Cankers restrict water and nutrient movement and may ultimately lead to branch dieback and tree death.

The symptoms for this disease are frequently confused with winter-related injuries.

Symptoms of the disease are similar to Botryosphaeria canker. Elongated, flattened cankers form on small branches and main stems. Bleeding or resin formation in cankers is common. Multiple coalescing branch and stem cankers may cause branch dieback, or in some cases, tree death.

Armillaria mellea
AKA,  Oak Foot Fungus, Oak Root Rot
This fungus attacks most trees and is found world wide.
Trees infected by Armillaria sp. usually exhibit thinning crowns, declining growth increments, foliage chlorosis, distress cone crops, and heavy basal resin flow. Hardwoods may exhibit symptoms of crown decline, may appear to die suddenly, or may be wind thrown. Occurrence of white mycelia fans under the bark of roots and lower stems is diagnostic. Advanced decay is yellow, stringy, and malodorous. Rhizomorphs (black or brown shoe string-like structures) may be found under bark, and golden-colored mushrooms of the pathogen often appear around the bases of infected trees in fall. Infected trees commonly occur in distinct disease centers but also may have scattered distributions.

Armillaria root disease is often associated with trees under stress. It is most commonly found on sites with compacted soils where trees have been poorly planted, where many trees have been wounded, or where there has been a poor match of stock to site. When A. mellea is encountered on conifers, it is usually in an area where they are growing close to hardwoods.

Armillaria is often associated with forest and landscape trees. Symptoms of the disease are not clear-cut and may be similar to those caused by other diseases or environmental conditions.
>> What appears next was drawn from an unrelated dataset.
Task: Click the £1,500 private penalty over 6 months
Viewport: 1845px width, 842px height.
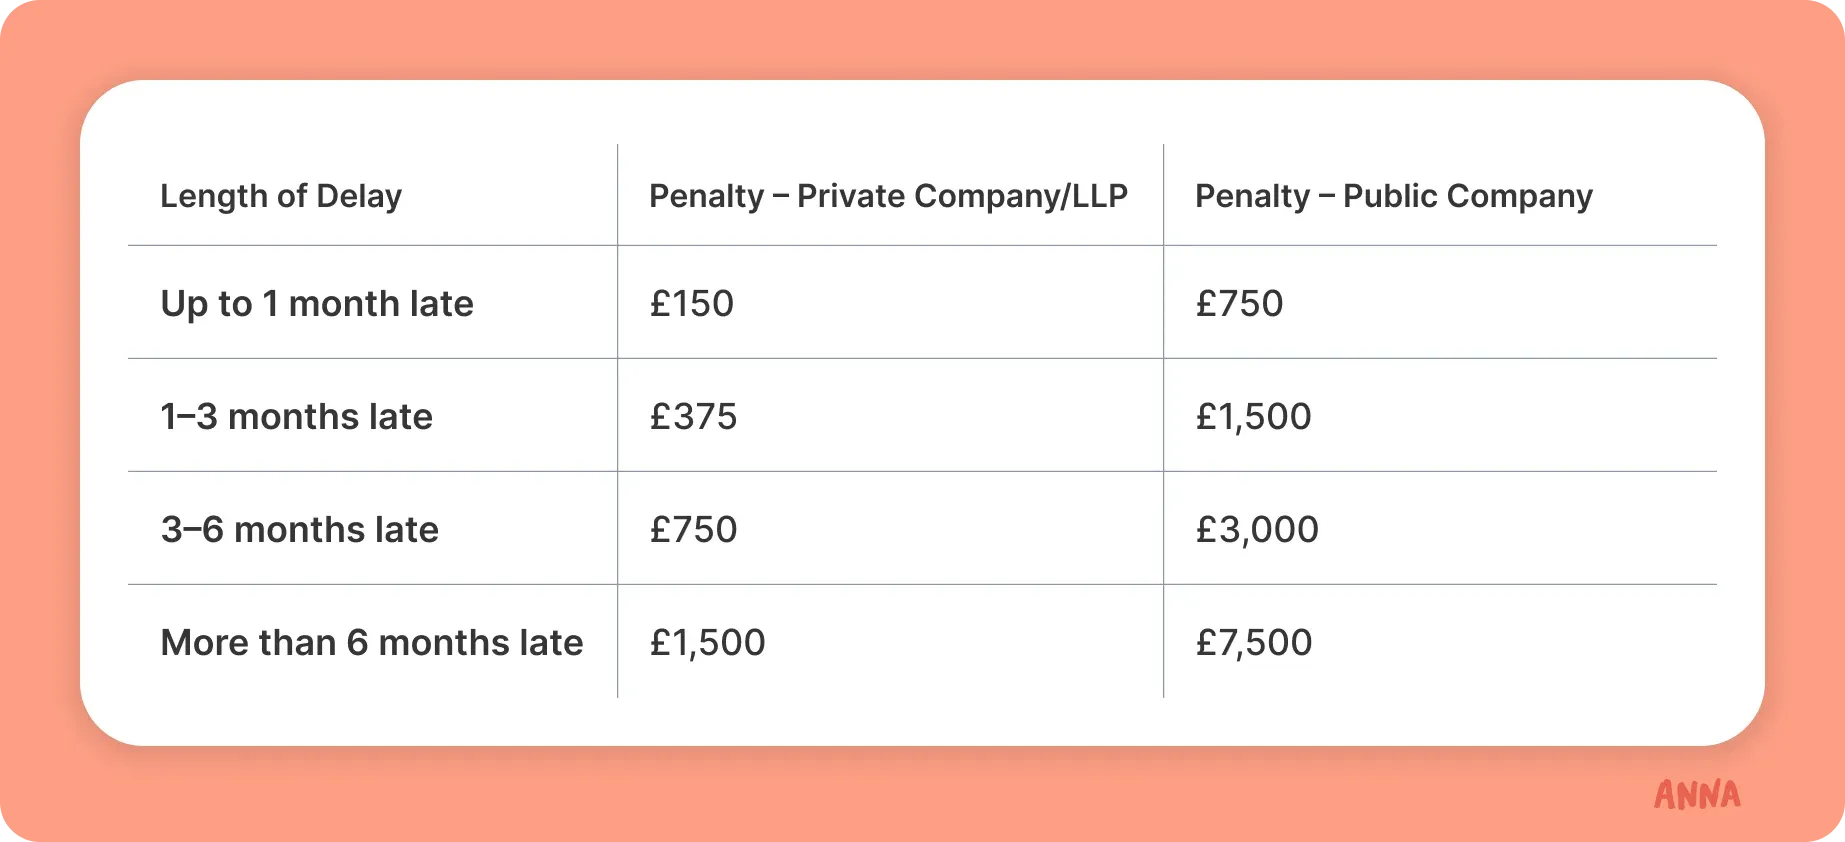Action: click(707, 643)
Commonly, an infected tree will show a gradual decline, evidenced by small, yellowish leaves, reduced growth, and dieback of branches. Trees which are chronically infected may wilt suddenly during periods of stress, such as drought. Infected trees can be wind thrown but most die standing; many are predisposed to bark beetle infestation.
It spreads between trees occurs most commonly via fungal growth across root contacts and to a much lesser extent by rhizomorphs. Rhizomorphs can grow short distances (up to a few feet) through soil to cause infection on nearby susceptible roots. Some trees can effectively resist the fungus at the time of initial infection by walling it off. However, if the tree subsequently becomes stressed or is cut, the fungus may break out of the callus tissues formed around infected areas on roots and spread rapidly in the wood. Once in a root, the fungus spreads proximally and distally within it. Fungal mycelia can survive for at least 35 years in old-growth stumps and roots before being replaced by other organisms. Survival of the fungus is influenced by stump size, tree species, and habitat type. Larger infected stumps provide a more substantial food base and longer survival. The fungus survives longer in stumps of resinous hosts than in those of nonresinous hosts. Spore spread can occur but is uncommon

These are Phytoplasmas, formerly called mycoplasma.
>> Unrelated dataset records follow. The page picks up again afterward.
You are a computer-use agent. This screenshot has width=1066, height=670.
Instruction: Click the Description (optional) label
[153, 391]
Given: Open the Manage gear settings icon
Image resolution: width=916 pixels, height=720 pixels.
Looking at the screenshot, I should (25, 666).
 Common hosts include white ash (Fraxinus americana) and greenash (F. pennsylvanica), blue ash (F. quadrangulata), black ash (F. nigra), and velvet ash (F. velutina). All Fraxinus spp. can be considered susceptible.
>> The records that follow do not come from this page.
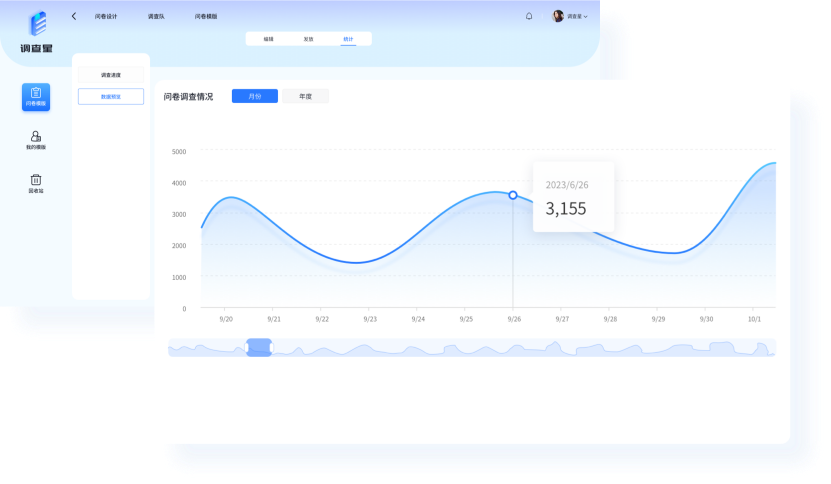Select the 问卷模版 clipboard sidebar icon
This screenshot has height=484, width=831.
click(36, 97)
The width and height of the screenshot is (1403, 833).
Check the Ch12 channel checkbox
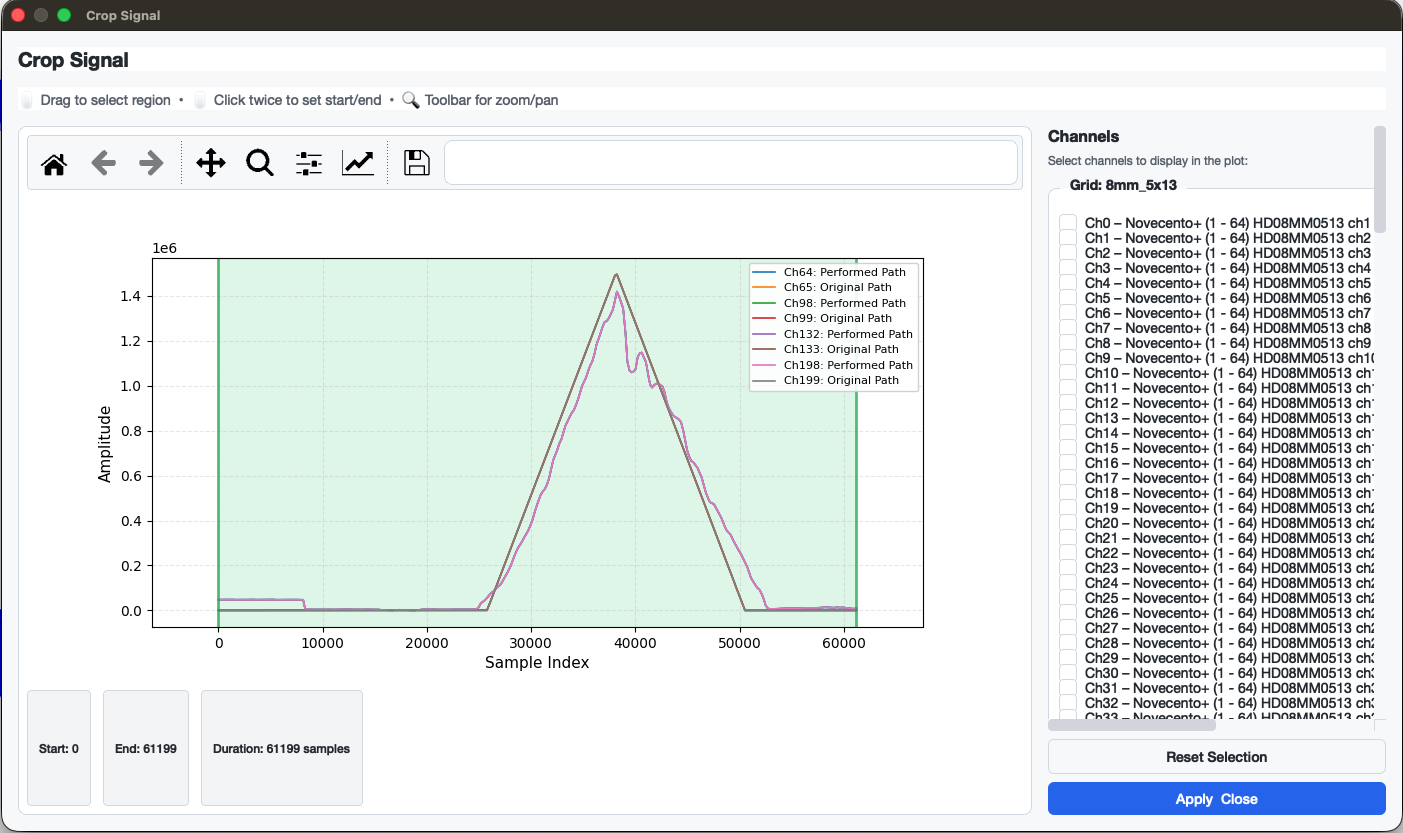[1068, 403]
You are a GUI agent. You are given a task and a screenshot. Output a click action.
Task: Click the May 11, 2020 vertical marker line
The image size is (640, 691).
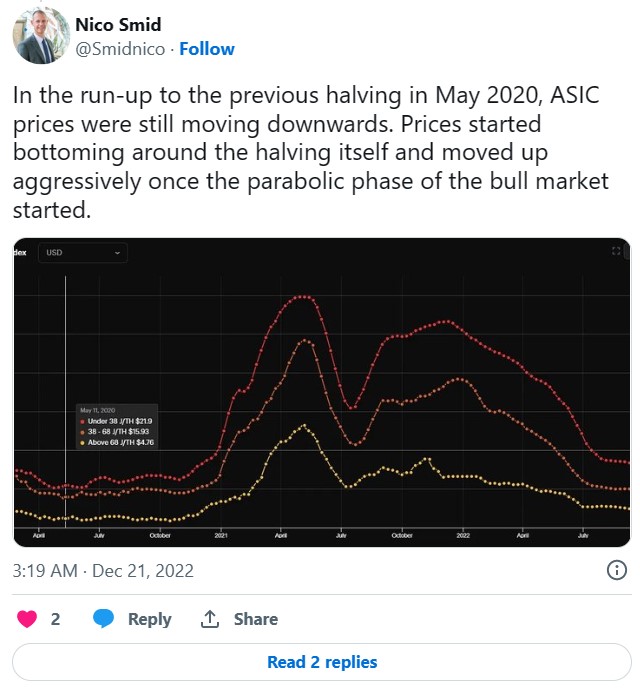(x=66, y=401)
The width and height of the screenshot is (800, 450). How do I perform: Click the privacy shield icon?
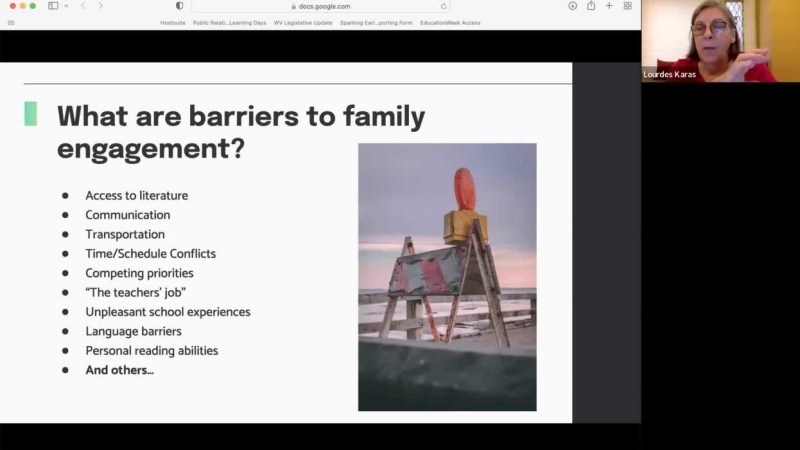[180, 6]
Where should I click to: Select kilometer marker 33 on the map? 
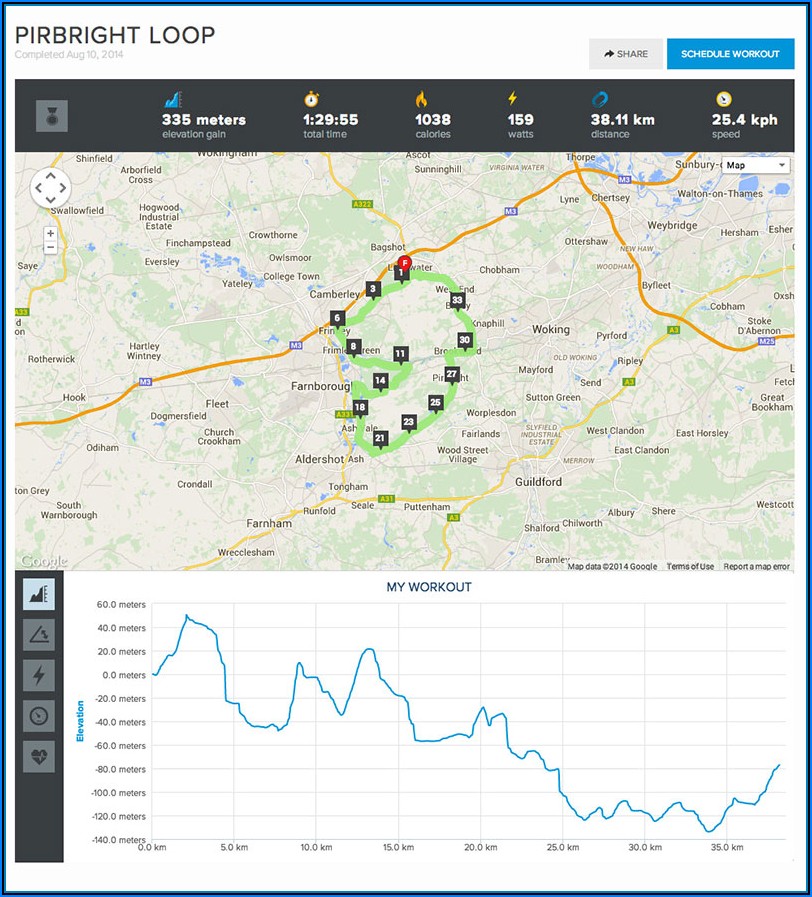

Ash yellows has been reported only in North America. The main range of the disease includes parts of 16 northeastern and midwestern states and the southernmost portions of the Canadian provinces of Ontario and Quebec. Ash yellows has also been found in two southwestern locations.

Environmental factors such as drought, excessive salt, or root damage have long been known to contribute to ash yellows.

Field diagnosis of ash yellows is sometimes difficult, however laboratory tests for ash phytoplasma are now available. Reduced growth, deliquescent branching, “witches brooms” and progressive decline are typical symptoms of ash yellows, but may also result from other factors.

The Phytoplasma moves thru sieve cells in the phloem, causing death of the inner bark. Progressive root loss results in chlorosis, stunting, decline and death. Leafhoppers carrying phytoplasma, transmit the pathogen while feeding on host trees. Symptoms may develop up to 3 years after phytoplasma is detected in ash phloem. Tolerance to ash phytoplasma is common.